Spectaris Trendforum 2022 Kons Diskussionsrunde Ullrich
Podiumsdiskussion auf dem Spectaris Trendforum 2022 (von links): Moderator Wolfram Kons, Thomas Bursche und Kim Oettel (Bursche Brillen), Dr. Volker Born (ZDH), Matthias Müller (Brillen Häusler), Leon Aarass (Niederprüm Augenoptik) und Felicita Ullrich (u-form Testsysteme) (Bild: Detlev Schilke / Spectaris)

Dr. Volker Born vom Zentralverband des Deutschen Handwerks schöpfte Hoffnung, indem er über die aktuelle Imagekampagne fürs Handwerk sprach, während Augenoptiker Thomas Bursche Kollegen empfahl, Schülerpraktika anzubieten. Das sei eine gute Strategie, für den eigenen Nachwuchs zu sorgen, so Bursche aus eigener Erfahrung, der sich auch sonst als vorbildlicher Chef empfahl, zahlt er doch seinen Azubis im 3. Lehrjahr „fast schon ein Gesellengehalt“. Die wachsende Kompetenz seiner Auszubildenden will er von Beginn an wertschätzen.

(Extrahierte Dateneinträge)
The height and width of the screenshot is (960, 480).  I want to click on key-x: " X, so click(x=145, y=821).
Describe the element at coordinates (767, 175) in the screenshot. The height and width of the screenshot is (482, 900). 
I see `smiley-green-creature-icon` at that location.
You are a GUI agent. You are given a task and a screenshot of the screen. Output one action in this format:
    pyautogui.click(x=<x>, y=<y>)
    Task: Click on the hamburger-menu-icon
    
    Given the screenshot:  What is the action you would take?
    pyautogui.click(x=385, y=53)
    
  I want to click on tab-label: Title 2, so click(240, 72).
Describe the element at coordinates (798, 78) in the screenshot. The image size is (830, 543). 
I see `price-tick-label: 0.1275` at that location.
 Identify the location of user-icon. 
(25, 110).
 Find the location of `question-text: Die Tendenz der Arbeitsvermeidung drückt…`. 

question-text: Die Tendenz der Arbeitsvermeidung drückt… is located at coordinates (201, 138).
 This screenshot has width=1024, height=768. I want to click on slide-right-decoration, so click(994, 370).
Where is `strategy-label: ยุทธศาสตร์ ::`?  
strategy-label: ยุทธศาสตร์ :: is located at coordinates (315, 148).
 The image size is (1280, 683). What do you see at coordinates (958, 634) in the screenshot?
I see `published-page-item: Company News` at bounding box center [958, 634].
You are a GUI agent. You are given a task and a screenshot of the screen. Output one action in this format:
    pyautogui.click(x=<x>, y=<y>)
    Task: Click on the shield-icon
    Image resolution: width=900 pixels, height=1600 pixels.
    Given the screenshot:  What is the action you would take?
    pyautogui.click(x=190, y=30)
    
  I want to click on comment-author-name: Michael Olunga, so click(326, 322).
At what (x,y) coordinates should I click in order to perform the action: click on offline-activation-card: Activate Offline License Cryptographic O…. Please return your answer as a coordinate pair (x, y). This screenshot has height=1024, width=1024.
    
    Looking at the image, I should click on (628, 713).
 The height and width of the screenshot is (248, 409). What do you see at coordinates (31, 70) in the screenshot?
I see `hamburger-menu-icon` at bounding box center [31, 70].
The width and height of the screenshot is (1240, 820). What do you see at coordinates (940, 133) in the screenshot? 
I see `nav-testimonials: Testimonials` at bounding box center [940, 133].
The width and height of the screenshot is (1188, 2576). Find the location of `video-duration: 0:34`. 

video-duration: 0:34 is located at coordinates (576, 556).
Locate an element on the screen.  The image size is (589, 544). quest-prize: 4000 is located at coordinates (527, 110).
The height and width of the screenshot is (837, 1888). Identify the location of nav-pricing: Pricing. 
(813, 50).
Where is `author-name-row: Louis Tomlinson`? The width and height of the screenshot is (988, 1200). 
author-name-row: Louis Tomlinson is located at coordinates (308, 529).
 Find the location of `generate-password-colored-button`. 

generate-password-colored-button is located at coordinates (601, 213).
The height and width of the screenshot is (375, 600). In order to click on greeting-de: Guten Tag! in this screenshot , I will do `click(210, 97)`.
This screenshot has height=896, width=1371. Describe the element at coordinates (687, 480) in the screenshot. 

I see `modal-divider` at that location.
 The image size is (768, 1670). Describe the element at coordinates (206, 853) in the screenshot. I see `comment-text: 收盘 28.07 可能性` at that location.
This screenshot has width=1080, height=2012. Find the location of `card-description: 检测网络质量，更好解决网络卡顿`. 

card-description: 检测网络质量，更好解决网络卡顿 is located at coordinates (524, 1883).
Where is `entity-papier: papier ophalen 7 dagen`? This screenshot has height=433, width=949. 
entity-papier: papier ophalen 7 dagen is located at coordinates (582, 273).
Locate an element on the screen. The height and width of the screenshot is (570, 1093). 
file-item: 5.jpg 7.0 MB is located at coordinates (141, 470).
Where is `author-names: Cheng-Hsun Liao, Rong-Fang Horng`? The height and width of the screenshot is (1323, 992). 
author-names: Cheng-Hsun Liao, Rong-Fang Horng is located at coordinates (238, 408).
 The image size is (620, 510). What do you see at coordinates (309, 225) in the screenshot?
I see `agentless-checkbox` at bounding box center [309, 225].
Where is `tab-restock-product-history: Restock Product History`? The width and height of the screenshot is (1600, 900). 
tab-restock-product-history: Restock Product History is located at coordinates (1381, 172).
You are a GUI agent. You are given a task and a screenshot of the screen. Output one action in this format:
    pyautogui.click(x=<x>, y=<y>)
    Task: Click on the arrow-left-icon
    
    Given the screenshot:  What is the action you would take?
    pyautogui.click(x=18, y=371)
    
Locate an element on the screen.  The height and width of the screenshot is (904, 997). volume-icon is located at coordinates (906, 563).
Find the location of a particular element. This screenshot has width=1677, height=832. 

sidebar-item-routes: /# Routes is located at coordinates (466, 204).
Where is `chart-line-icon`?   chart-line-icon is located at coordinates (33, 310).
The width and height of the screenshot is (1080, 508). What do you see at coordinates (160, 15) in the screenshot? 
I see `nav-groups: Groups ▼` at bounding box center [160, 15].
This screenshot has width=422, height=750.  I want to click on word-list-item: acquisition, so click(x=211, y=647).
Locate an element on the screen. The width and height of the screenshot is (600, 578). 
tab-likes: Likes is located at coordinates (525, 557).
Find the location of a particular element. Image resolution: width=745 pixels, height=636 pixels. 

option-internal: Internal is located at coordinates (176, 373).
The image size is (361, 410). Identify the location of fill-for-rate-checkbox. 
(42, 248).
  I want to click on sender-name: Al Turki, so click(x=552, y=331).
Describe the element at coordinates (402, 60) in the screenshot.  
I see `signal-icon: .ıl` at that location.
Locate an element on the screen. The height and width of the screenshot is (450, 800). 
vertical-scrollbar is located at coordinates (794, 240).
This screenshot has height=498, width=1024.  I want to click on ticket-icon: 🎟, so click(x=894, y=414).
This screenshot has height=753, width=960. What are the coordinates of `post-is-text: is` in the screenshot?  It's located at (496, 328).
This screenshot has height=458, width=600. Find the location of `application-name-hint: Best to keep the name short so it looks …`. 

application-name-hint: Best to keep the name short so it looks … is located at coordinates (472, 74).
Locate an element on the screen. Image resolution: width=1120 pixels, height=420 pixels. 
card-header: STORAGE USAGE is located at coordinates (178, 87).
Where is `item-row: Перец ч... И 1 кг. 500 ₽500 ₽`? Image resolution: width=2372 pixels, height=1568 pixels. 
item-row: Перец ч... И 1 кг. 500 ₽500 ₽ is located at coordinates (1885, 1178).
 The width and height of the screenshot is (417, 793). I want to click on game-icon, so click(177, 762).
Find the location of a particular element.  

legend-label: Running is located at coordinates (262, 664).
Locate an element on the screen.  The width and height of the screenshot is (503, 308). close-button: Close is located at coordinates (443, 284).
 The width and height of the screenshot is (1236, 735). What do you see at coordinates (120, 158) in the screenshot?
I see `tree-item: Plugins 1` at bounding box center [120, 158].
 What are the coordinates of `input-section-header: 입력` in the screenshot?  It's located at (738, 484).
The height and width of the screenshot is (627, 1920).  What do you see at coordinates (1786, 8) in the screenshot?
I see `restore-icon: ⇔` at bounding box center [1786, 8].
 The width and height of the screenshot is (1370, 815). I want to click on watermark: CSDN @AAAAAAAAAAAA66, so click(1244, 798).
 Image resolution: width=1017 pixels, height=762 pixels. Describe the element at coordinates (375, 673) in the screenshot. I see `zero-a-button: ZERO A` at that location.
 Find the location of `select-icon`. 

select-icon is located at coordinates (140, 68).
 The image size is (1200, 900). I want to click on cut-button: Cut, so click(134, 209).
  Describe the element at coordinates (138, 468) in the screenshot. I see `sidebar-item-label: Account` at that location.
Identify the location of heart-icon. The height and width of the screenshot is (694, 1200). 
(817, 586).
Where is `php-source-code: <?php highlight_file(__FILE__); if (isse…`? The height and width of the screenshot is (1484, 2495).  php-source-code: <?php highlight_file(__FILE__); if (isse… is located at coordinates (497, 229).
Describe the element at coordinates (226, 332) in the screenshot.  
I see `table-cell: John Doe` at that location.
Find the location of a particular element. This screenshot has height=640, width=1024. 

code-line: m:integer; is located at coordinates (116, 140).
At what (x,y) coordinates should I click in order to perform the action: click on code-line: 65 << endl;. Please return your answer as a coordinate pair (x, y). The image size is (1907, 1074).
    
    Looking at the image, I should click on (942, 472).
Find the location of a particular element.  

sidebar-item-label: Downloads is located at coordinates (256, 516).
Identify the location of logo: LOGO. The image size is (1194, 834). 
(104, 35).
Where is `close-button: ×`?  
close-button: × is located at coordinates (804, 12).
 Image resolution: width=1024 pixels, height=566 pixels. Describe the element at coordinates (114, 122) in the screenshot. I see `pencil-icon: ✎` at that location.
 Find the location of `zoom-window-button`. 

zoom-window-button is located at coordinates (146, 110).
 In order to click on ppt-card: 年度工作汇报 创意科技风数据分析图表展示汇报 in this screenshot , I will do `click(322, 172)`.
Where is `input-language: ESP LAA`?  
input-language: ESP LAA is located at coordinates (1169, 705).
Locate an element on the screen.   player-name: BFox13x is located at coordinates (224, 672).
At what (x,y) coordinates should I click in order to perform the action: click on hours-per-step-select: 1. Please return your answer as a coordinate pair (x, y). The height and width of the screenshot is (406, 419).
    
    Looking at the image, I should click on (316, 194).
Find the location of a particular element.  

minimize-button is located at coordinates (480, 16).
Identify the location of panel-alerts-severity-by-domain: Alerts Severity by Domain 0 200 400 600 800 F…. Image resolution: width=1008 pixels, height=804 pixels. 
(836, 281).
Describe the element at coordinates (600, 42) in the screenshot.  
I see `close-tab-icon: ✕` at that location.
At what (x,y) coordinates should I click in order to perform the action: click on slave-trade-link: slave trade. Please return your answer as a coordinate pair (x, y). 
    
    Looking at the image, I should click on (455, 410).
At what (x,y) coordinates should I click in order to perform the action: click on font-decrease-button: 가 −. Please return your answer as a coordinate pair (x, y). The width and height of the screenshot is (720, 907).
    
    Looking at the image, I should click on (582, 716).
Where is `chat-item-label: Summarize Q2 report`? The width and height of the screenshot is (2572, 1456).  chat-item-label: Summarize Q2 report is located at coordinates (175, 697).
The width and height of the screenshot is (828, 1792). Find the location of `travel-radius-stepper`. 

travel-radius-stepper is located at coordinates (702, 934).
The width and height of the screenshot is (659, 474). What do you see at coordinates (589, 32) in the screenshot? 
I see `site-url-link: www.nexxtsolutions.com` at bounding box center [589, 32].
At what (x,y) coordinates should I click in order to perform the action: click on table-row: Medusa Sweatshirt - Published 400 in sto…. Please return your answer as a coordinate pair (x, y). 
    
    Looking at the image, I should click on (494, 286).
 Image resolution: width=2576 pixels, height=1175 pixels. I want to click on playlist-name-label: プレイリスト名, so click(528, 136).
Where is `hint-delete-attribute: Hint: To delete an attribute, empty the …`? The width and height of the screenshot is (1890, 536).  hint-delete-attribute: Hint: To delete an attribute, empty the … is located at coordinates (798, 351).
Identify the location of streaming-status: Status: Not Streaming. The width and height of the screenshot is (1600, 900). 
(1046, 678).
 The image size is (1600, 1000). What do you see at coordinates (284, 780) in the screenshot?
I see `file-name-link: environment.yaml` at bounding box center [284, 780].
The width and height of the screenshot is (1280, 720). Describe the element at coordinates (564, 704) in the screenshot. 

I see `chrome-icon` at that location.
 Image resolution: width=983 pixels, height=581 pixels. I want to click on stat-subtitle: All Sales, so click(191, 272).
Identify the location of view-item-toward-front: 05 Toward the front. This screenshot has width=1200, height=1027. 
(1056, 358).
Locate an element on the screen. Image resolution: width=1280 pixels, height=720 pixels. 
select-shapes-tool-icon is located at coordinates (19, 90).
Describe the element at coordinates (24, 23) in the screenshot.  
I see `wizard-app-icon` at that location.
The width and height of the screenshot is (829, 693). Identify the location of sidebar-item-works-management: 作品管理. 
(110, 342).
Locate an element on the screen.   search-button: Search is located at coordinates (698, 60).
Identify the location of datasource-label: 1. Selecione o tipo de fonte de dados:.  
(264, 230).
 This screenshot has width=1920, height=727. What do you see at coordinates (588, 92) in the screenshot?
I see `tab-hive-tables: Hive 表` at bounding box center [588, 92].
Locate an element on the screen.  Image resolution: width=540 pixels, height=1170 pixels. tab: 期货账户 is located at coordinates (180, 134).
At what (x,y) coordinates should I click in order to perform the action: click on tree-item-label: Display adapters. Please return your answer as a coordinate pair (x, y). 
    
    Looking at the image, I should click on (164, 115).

# ZIEL DER AUFGABE
Fassen Sie den Absatz im ausgewählten Auszug, der mit „Dr. Volker Born vom Zentralverband“ beginnt, als knappe Stichpunktliste zusammen. Die wesentlichen Fakten müssen erhalten bleiben.

# ANTWORTFELD
- Dr. Volker Born (Zentralverband des Deutschen Handwerks) schöpfte Hoffnung aus der aktuellen Imagekampagne fürs Handwerk.
- Augenoptiker Thomas Bursche empfahl Kollegen, Schülerpraktika anzubieten. Nach seiner eigenen Erfahrung ist das eine gute Strategie zur Nachwuchssicherung.
- Bursche zahlt seinen Azubis im 3. Lehrjahr „fast schon ein Gesellengehalt“.
- Er will die wachsende Kompetenz seiner Auszubildenden von Beginn an wertschätzen.